Certains pensent qu’il s’agit de la plus belle chanson d’Elliott Smith. Dès l’entrée, la batterie qui tape ce rythme en 3/4 nous apprend qu’il s’agit d’une valse. Si cette danse évoque pour vous les flonflons autrichiens et la vie facile, vous faites fausse route. Car c’est l’enfance dramatique d’Elliott qui se déroule sous vos yeux, dans cette chanson.

Donc la batterie, les accords en mineur de la guitare, le piano, la basse… Pour cet album, XO*, Elliott a eu beaucoup plus de moyens que pour ses albums précédents et en a profité pour explorer d’autres voies que celles du folk.

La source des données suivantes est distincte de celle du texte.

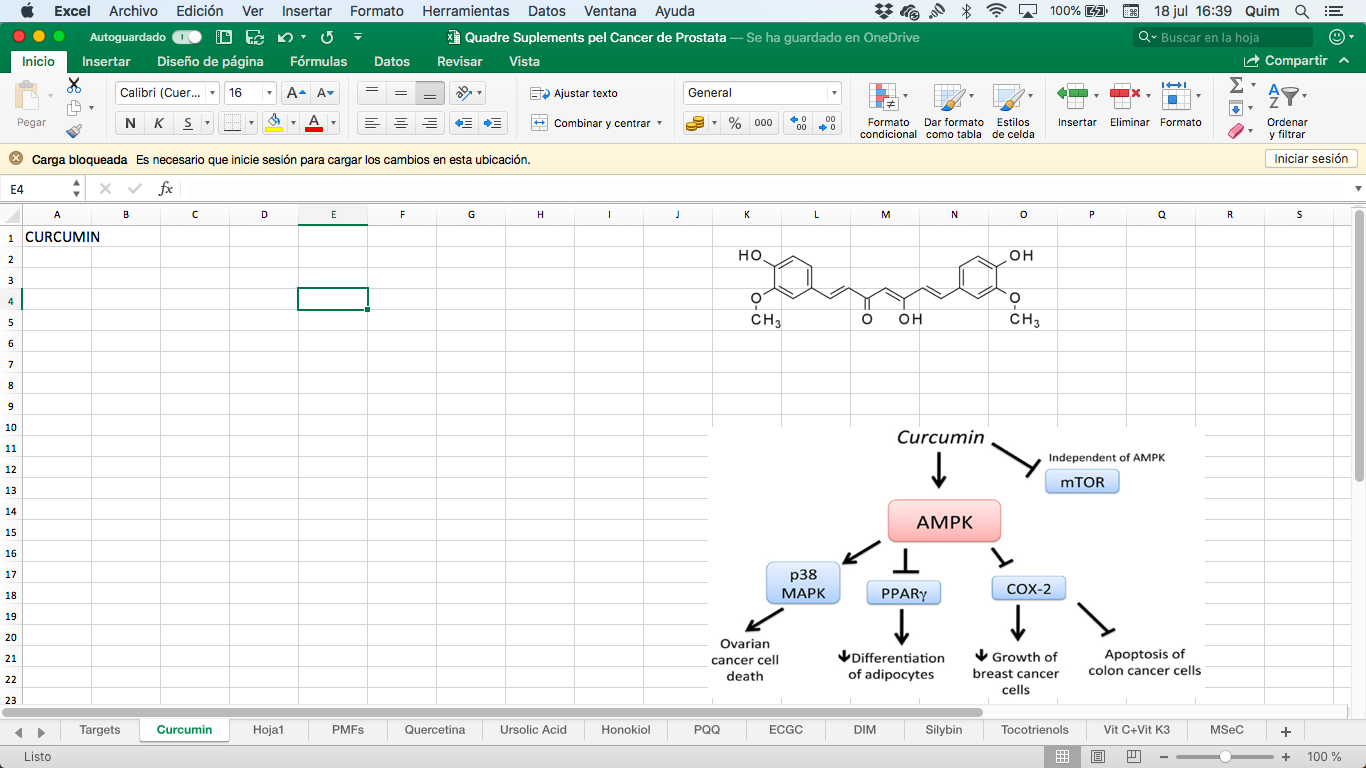This screenshot has height=768, width=1366.
Task: Click the AutoSum sigma icon
Action: (1236, 85)
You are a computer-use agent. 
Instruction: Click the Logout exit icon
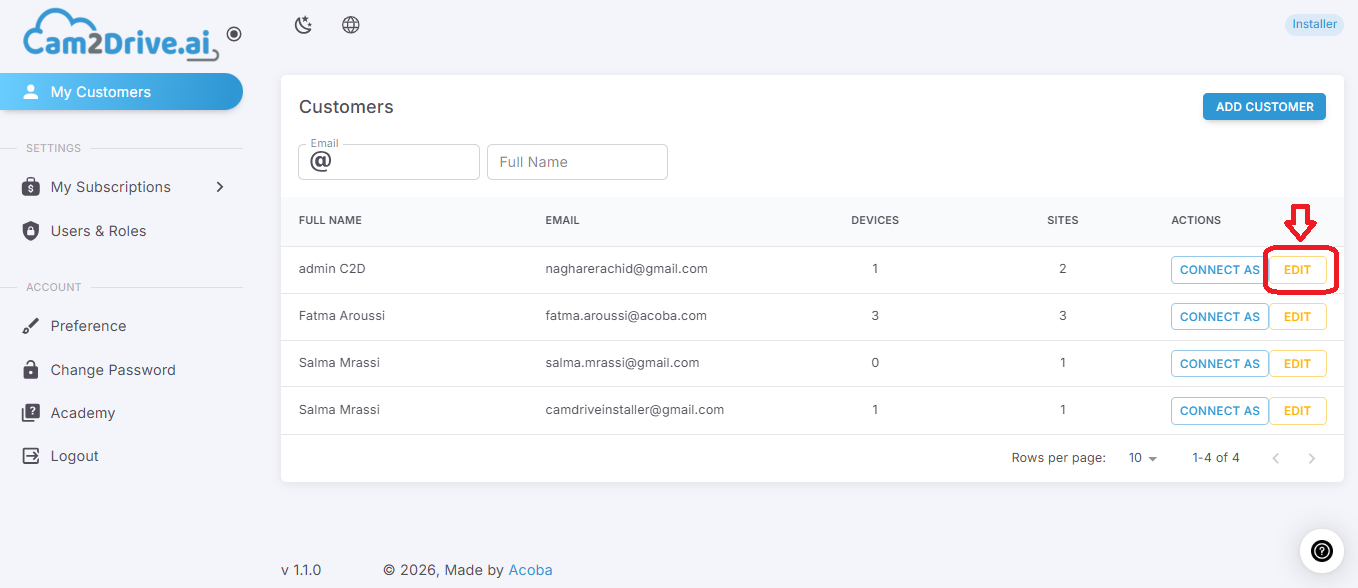click(31, 456)
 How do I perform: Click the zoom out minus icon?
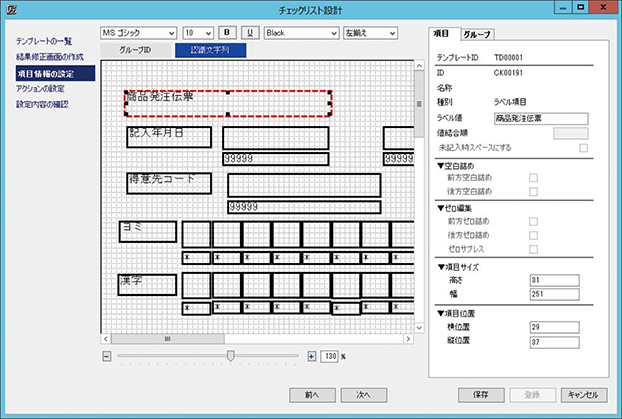point(107,356)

La première scène est très précise**, et se passe dans un karaoké, au Texas, là où Elliott a passé son enfance. Derrière le micro, fumant une cigarette, il y a sa mère, Bunny, qui chante une chanson des Everly Brothers, « Cathy’s Clown ». À côté d’elle, il y a le beau-père abusif et détesté, Charlie. L’alcool aidant, sans doute, Elliott voit sa mère comme une « poupée chinoise morte », inexpressive et inaffective. Après le sens devient plus flou, mais on comprend que Charlie chante la chanson de Linda Ronstadt, « You’re No Good », titre qu’Elliott répète en le retournant avec colère contre son beau-père, « You’re no good, you’re no good, you’re no good ».

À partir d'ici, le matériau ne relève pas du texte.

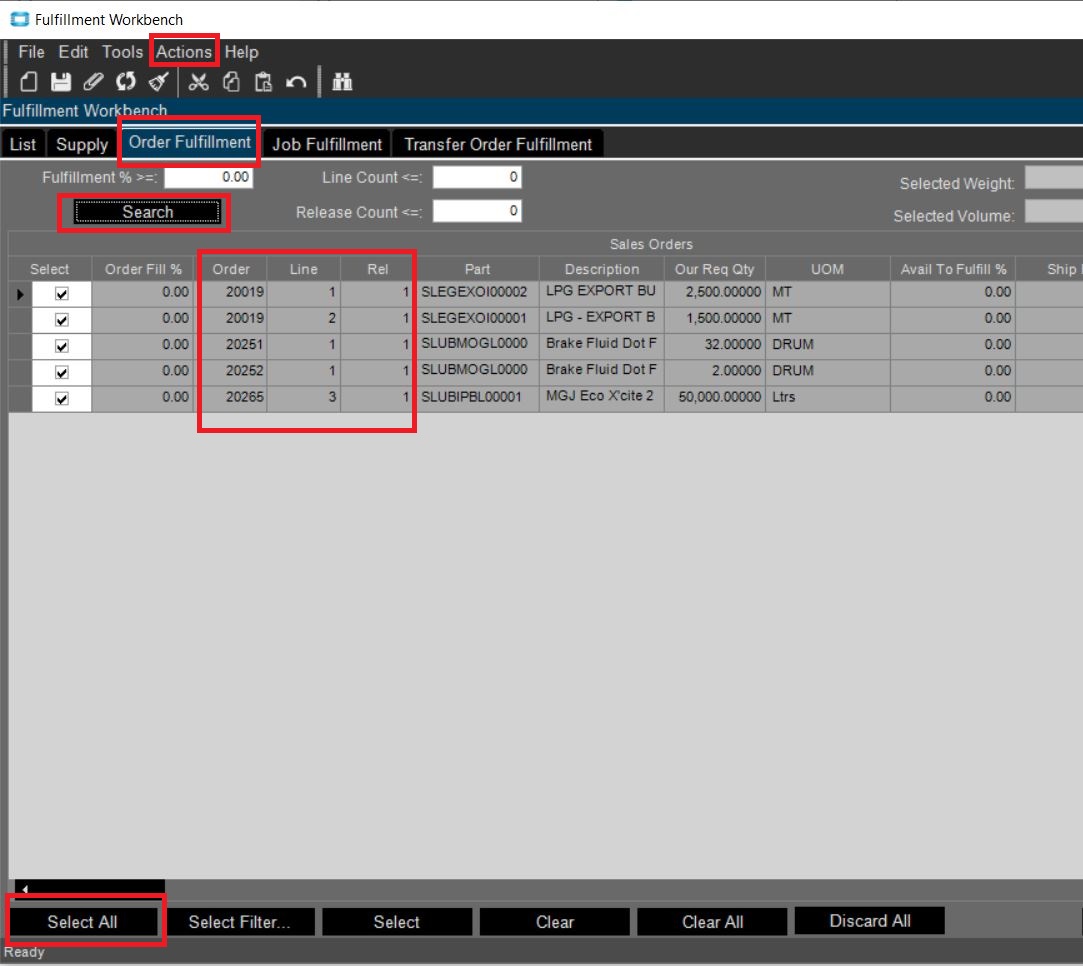
Task: Open the Transfer Order Fulfillment tab
Action: 498,144
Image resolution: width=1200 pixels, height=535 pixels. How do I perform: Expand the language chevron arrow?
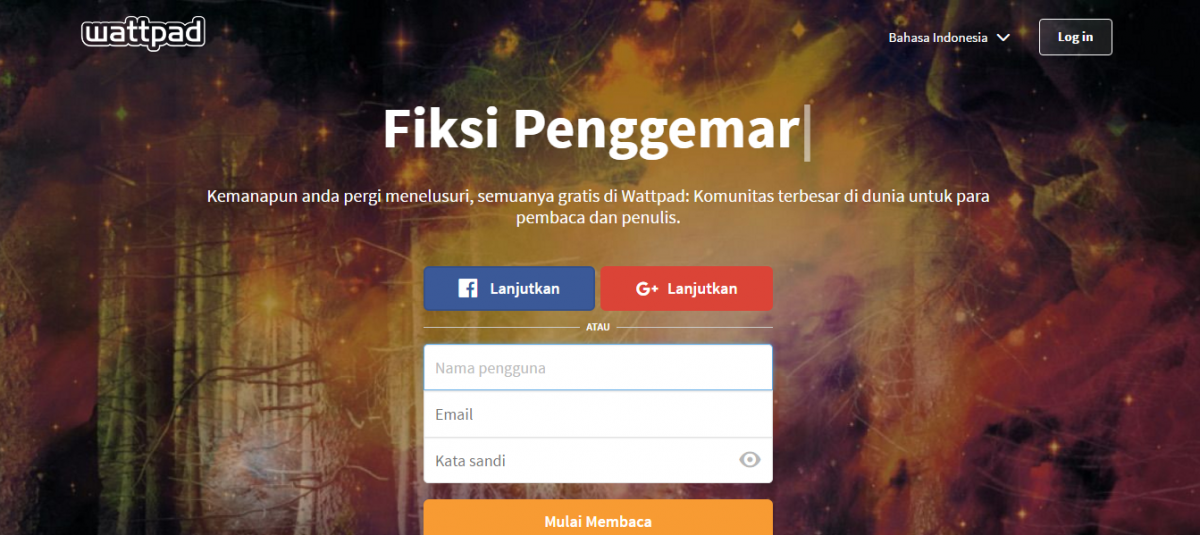click(x=1003, y=38)
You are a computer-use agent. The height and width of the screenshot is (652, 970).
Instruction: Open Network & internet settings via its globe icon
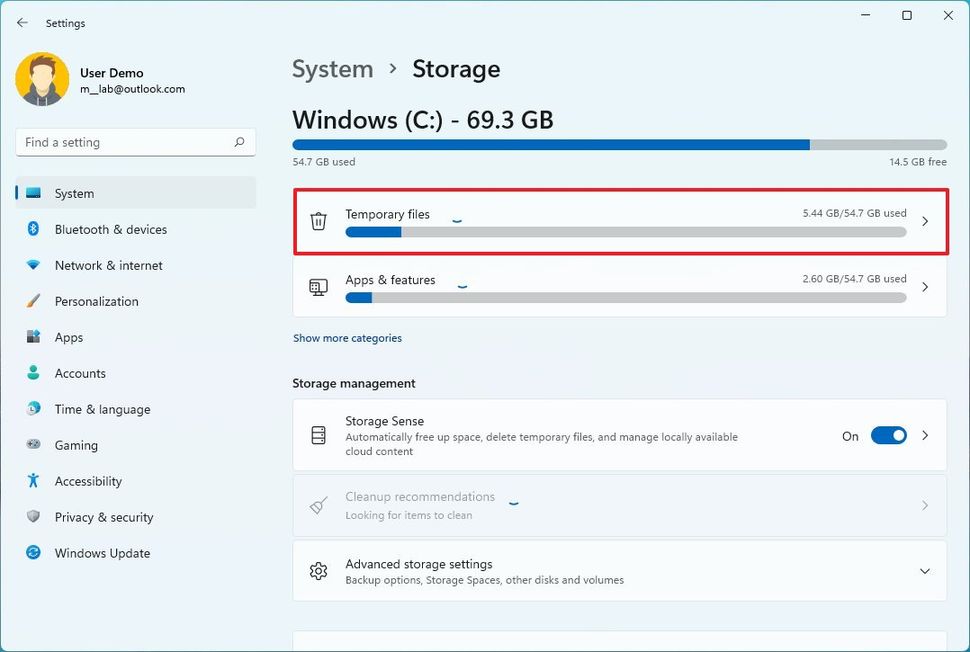click(30, 265)
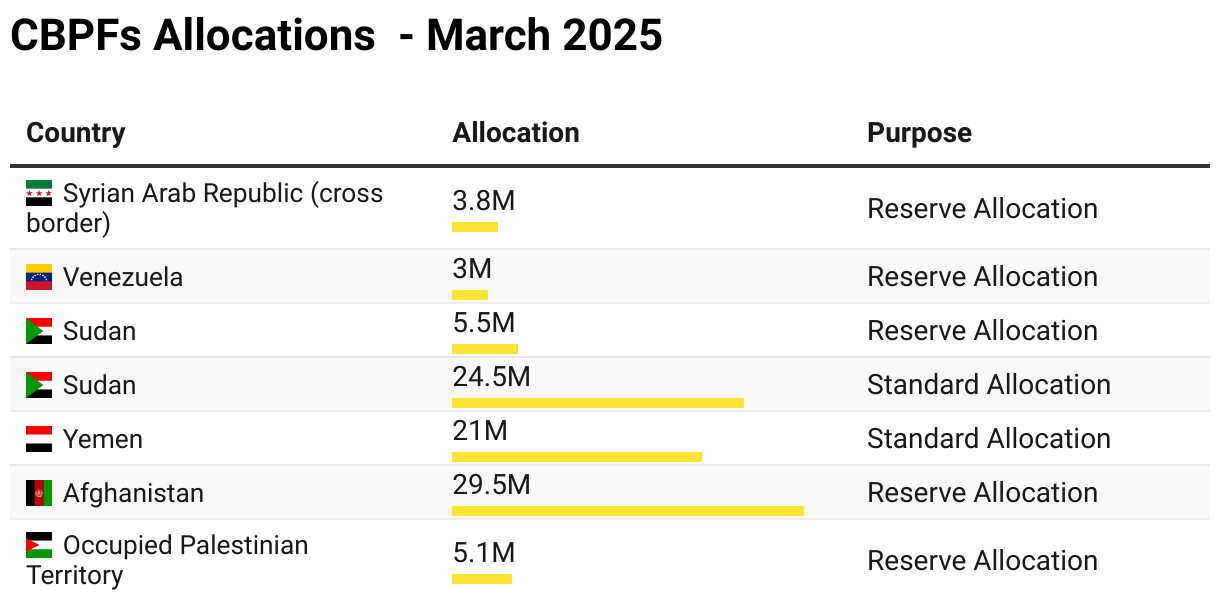Click the Sudan flag in the 5.5M row
Image resolution: width=1220 pixels, height=610 pixels.
39,331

Tout ça est loin, Elliott a fui sa famille dysfonctionnelle , mais, comme il le chante à plusieurs reprises, en s’adressant à Bunny, « I’m never gonna know you now, but I’m gonna love you anyhow » « Je ne te connaîtrai plus jamais, maintenant, mais je t’aimerai de toutes façons » « XO, mom », c’est-à-dire, comme on l’écrit à la fin d’une lettre, « hugs and kisses », bisous, maman ; et je crois qu’il arrivait qu’Elliott, sur scène, remplace ces paroles par un « I love you, mom ».

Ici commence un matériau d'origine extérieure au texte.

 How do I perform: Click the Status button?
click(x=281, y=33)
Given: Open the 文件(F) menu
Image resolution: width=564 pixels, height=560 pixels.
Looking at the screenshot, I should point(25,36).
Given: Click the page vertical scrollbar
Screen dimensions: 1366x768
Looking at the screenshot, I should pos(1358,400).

C’est vous, c’est moi, qui allons murmurer maintenant, en nous adressant à Elliott Smith, disparu le 21 octobre 2003, « I’m never gonna know you now, but I’m gonna love you anyhow ».

*Voir « I Didn’t Understand ».

**J’ai emprunté un certain nombre d’éléments à la belle biographie d’Elliott Smith qu’on doit à la plume de William Todd Schultz.